__Problems and tasks__
**a)** In the article on inflation and brand loyalty, how much did the consumer price index rise in January compared with the year-earlier period, according to the Labor Department?
**b)** Reproduce word for word the part of the article on inflation and brand loyalty that opens with the words containing "Consumers notice and" and closes with "fall on consumers.".

__Reading passage__
───
Walmart Chief Financial Officer Brett Biggs said shoppers aren’t trading down to cheaper brands, buying smaller packages, or skipping over discretionary items — but they are paying attention to rising prices. With financial stimulus all but gone, how long before they switch brands?
Inflation is driving up food, fuel, vehicles, and other everyday products across the country. According to the Labor Department, the consumer price index rose by 7.5% in January compared with the year-earlier period, the fastest jump in four decades. Food costs have been up 7% over the past year — and grocery is Walmart’s largest sales category.
Consumers notice and blame everyone for the high prices, from greedy corporations to the Government. Logic would dictate that eventually, consumers will have to make tradeoffs between the products and brands they love to less expensive products.
The average American consumer “is still in good shape” due to a confluence of factors: low unemployment, rising wages, and an increase in household savings during the pandemic. That may help explain why they are not shopping differently, but someone will have to pay the price of raising wages, which will fall on consumers.
While brands are often built around a specific product or service, marketers must consider how elastic the brand will need to balance the near-term positioning priorities with the long-term requirements associated with future offerings. This is especially true when consumers have so many choices.
Many big brands don’t seem concerned about passing price increases to customers in the wake of rapid inflation and supply chain bottlenecks. But perhaps they should be, with many federal stimulus effects fading and rising consumer concerns about higher prices. Brands’ current confidence that consumers will stick with their favorite products as prices continue to climb may be shortsighted. “We’ve got this false sense of security from some of these brands, who are saying we can raise prices and consumers are going to pay it,” says Phil Lempert, an analyst and food trends expert known as the Supermarket Guru.
The last time consumers’ wallets were significantly impacted was during the Great Recession—and brand loyalty dropped. Only about 40% of brands held on to at least half of their highly loyal customers during the start of the recession between 2007 and 2008.
The environment for consumers has changed, and in all likelihood, those changes are permanent. The average price for a new car is over $40,000, and 80% of purchasers are paying the full MSRP. Rents across the country are increasing 40-50%, and the housing market is a shoppers nightmare.
It will all correct, but it will correct with higher prices and higher wages. Brands that put shareholders and CEOs first will pay the price in social media public opinion. There is a huge opportunity for private labels and new brands to take away market share from brands that take their customers for granted.
───
__Recorded data__
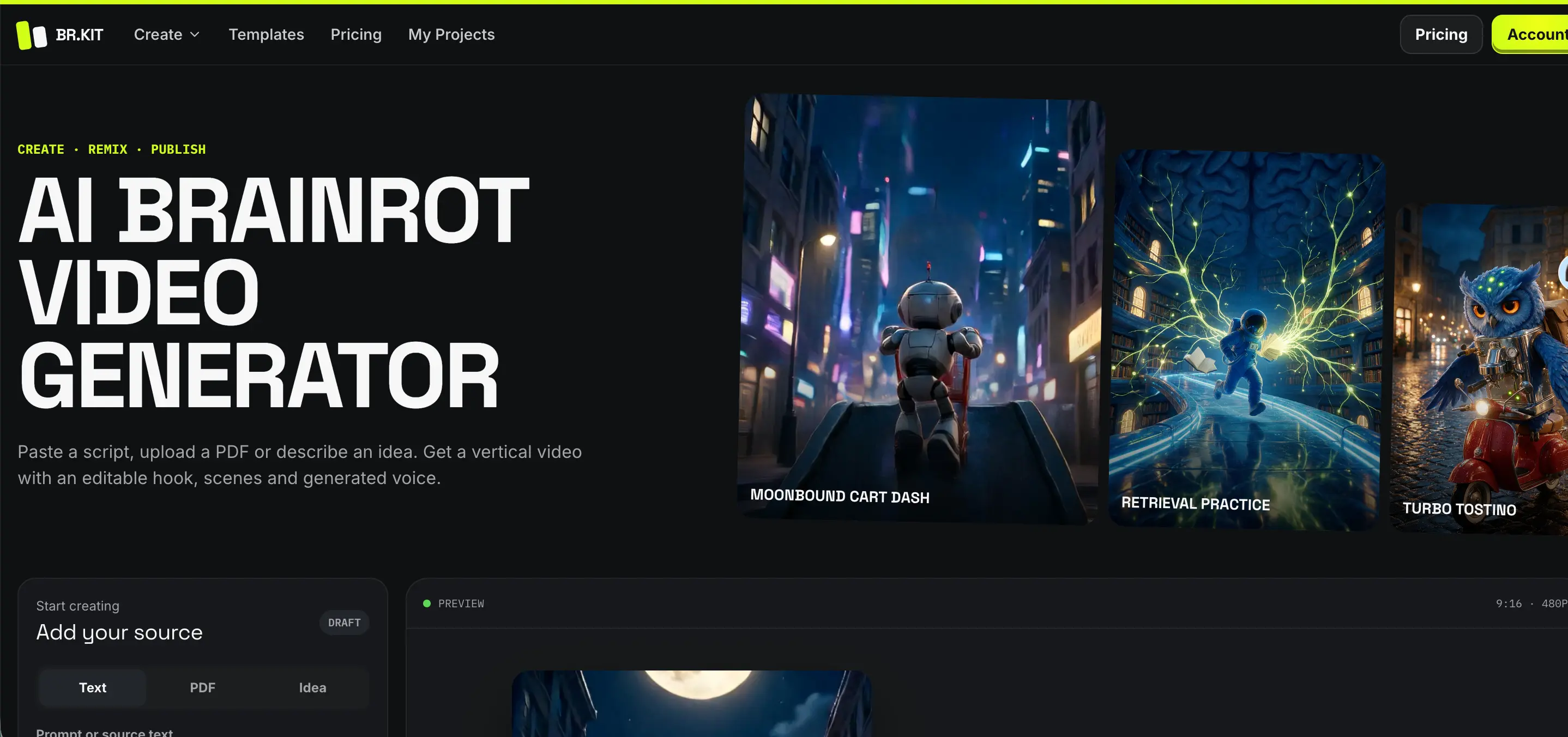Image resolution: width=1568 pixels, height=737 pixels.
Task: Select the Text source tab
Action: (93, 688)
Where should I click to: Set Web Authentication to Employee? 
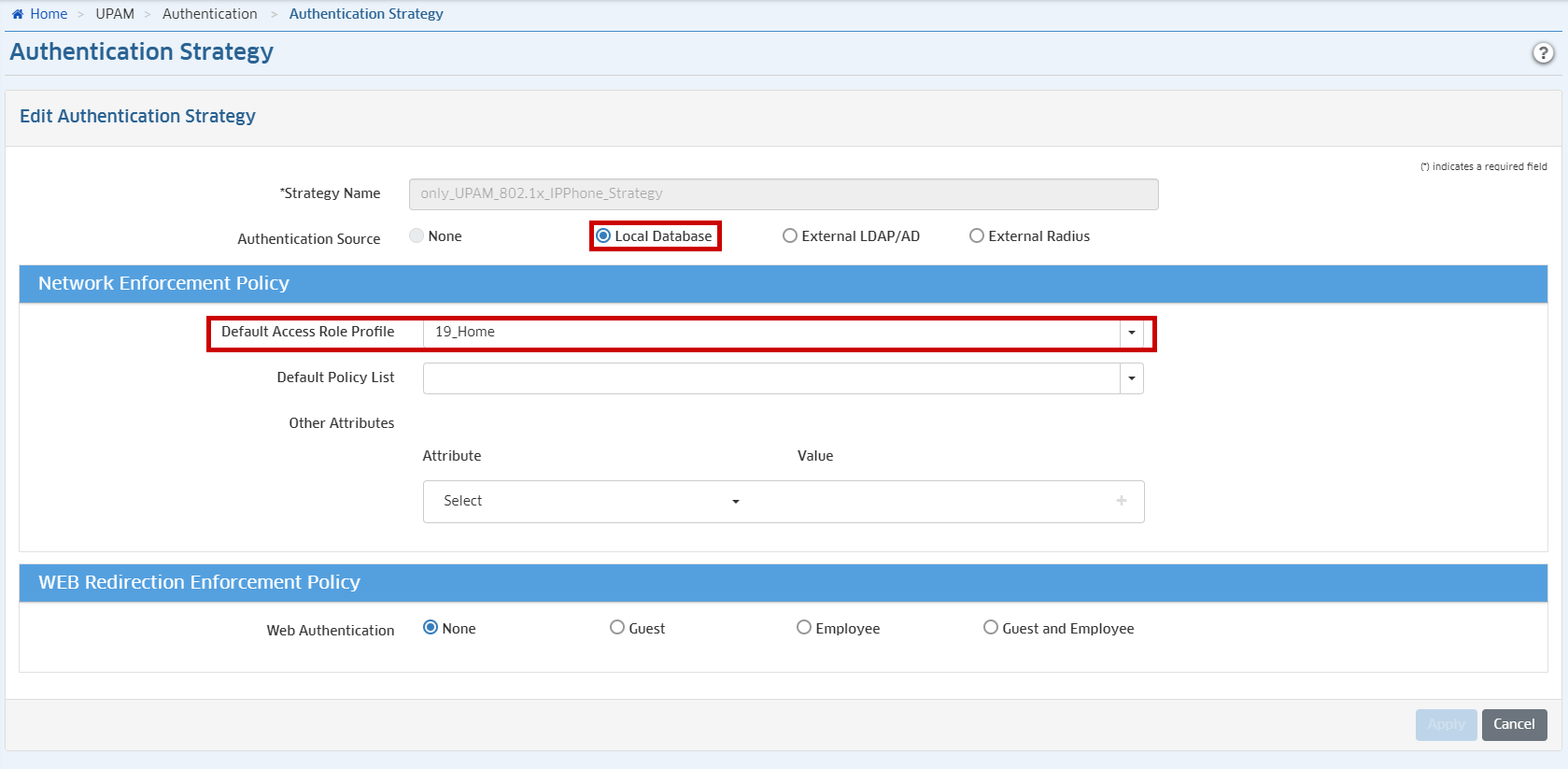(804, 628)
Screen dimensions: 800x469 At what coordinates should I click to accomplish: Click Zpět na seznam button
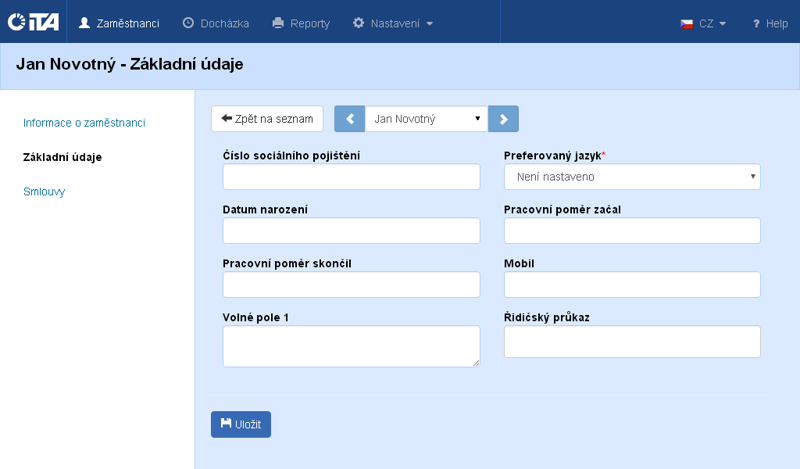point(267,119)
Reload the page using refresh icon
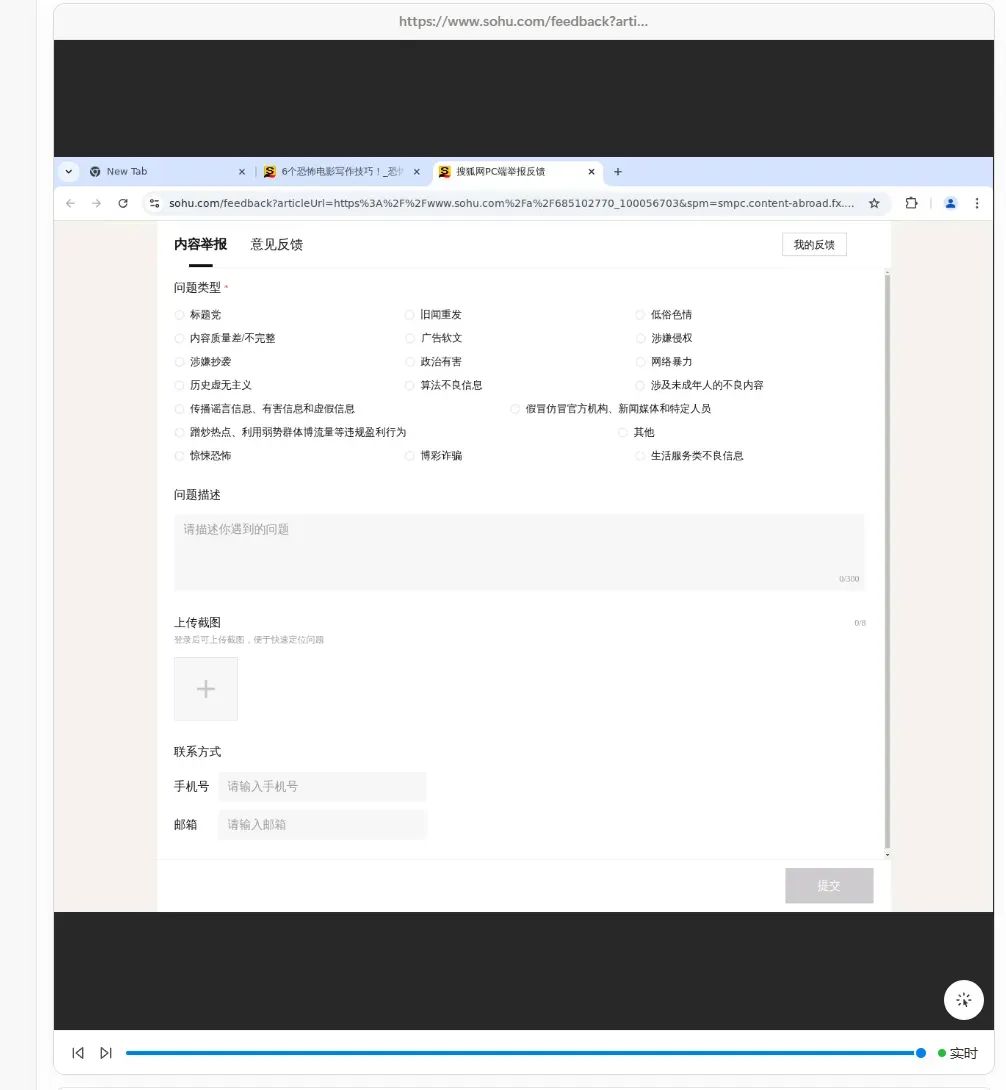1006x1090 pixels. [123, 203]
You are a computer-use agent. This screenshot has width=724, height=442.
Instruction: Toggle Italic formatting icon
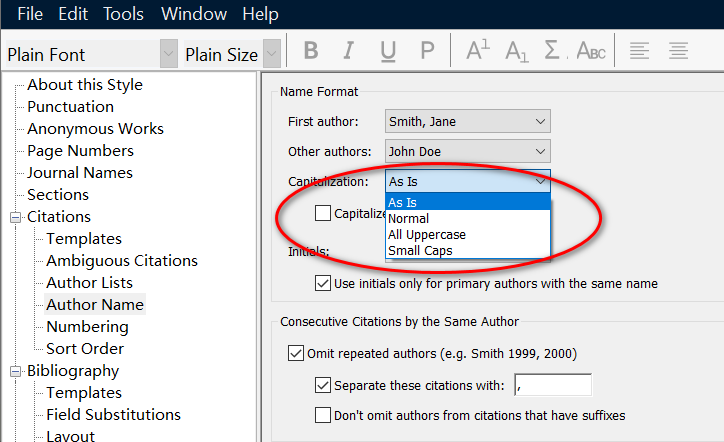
───
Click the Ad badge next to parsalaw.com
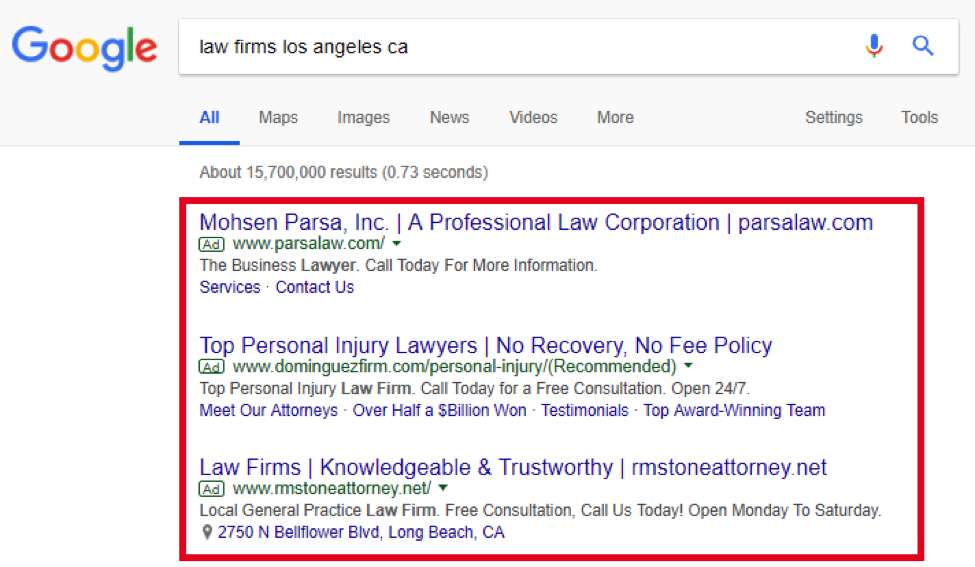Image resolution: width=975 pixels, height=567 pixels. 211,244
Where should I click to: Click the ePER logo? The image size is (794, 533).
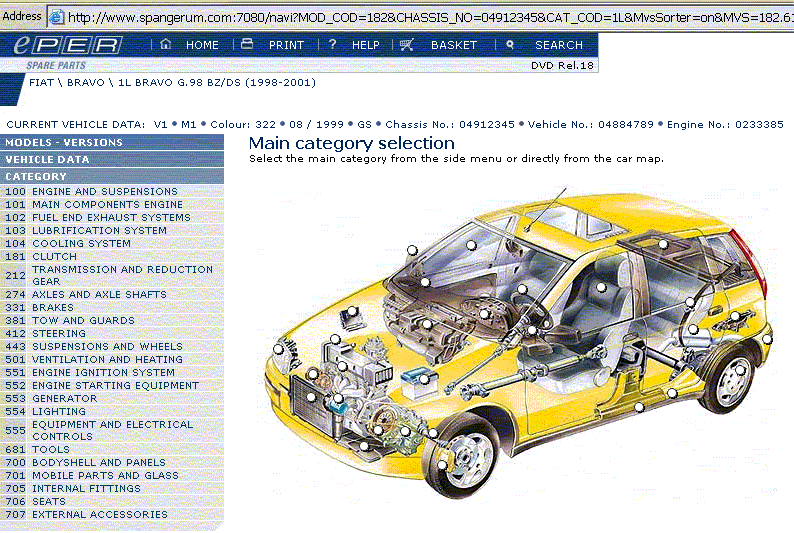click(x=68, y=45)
───
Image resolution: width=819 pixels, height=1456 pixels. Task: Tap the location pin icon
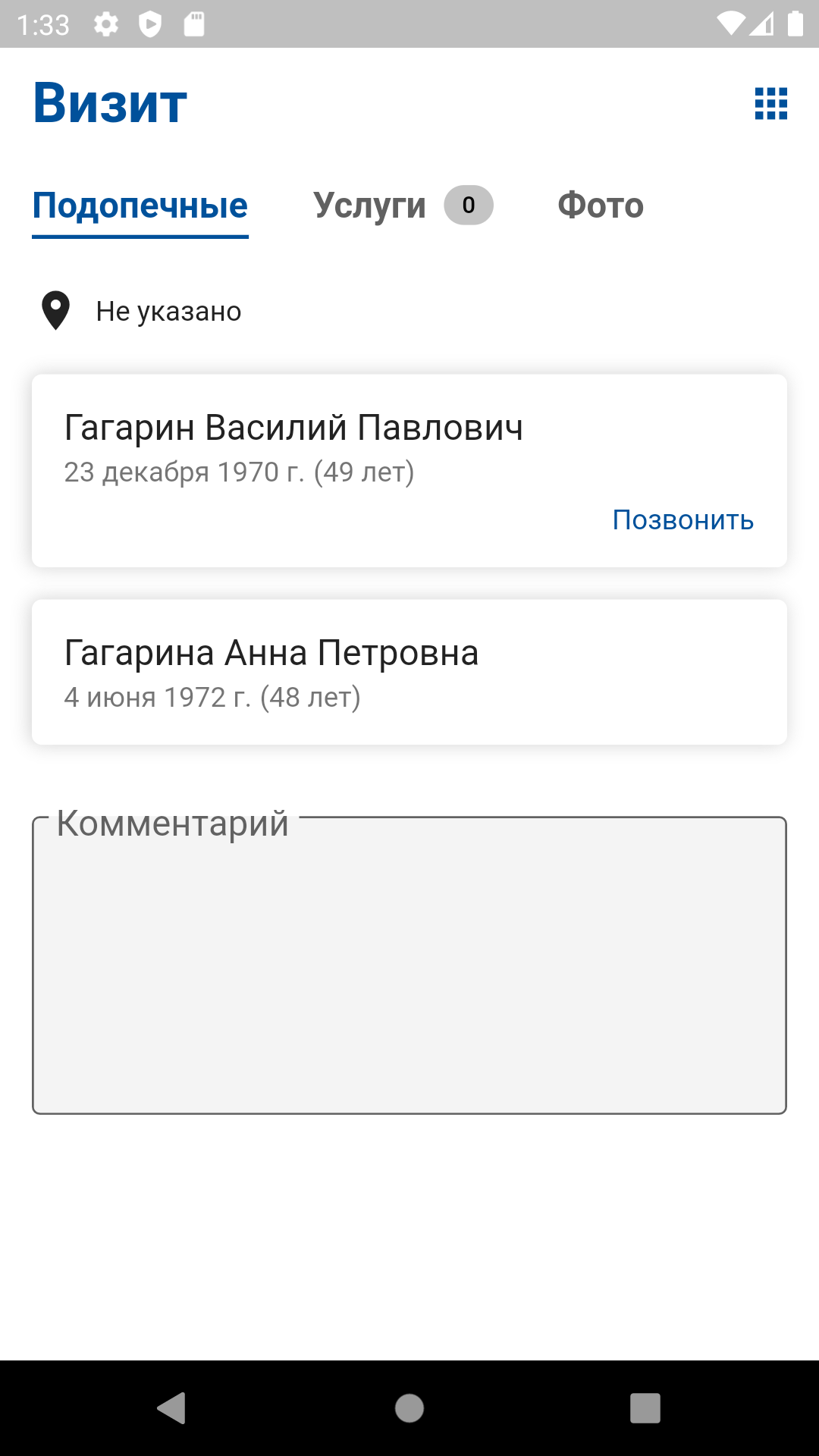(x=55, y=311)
───
__Solution set__
**a)** It rose by 7.5%.

**b)**
Consumers notice and blame everyone for the high prices, from greedy corporations to the Government. Logic would dictate that eventually, consumers will have to make tradeoffs between the products and brands they love to less expensive products.
The average American consumer “is still in good shape” due to a confluence of factors: low unemployment, rising wages, and an increase in household savings during the pandemic. That may help explain why they are not shopping differently, but someone will have to pay the price of raising wages, which will fall on consumers.